↓↓↓

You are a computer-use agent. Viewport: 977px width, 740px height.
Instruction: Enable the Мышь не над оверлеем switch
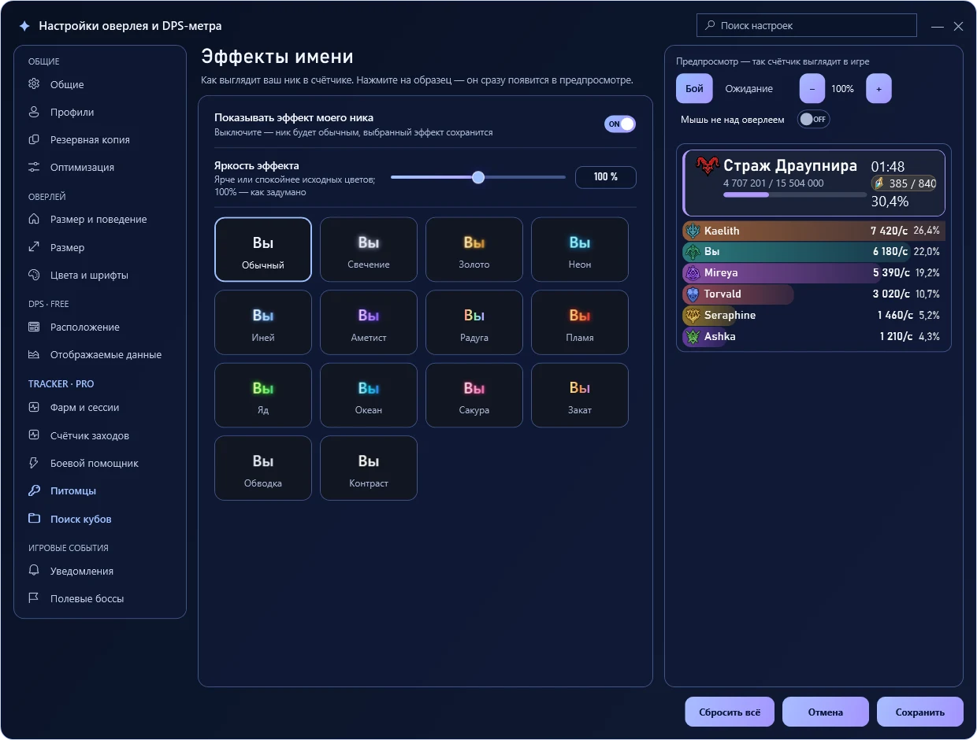[x=814, y=119]

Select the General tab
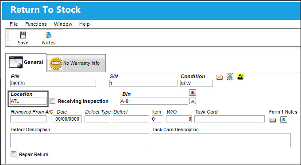tap(26, 63)
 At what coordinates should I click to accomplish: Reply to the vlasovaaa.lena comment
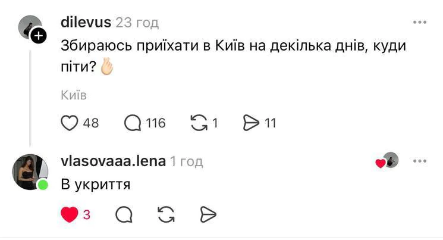124,215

↑↑↑

Prompt - Return all entries preceding this task exactly as they stand, leaving any picture out.

Exercise solution -
You are a computer-use agent. Viewport: 977px width, 740px height.
Instruction: Enable the Мышь не над оверлеем switch
[x=814, y=119]

Select the General tab
tap(26, 63)
 At what coordinates should I click to accomplish: Reply to the vlasovaaa.lena comment
124,215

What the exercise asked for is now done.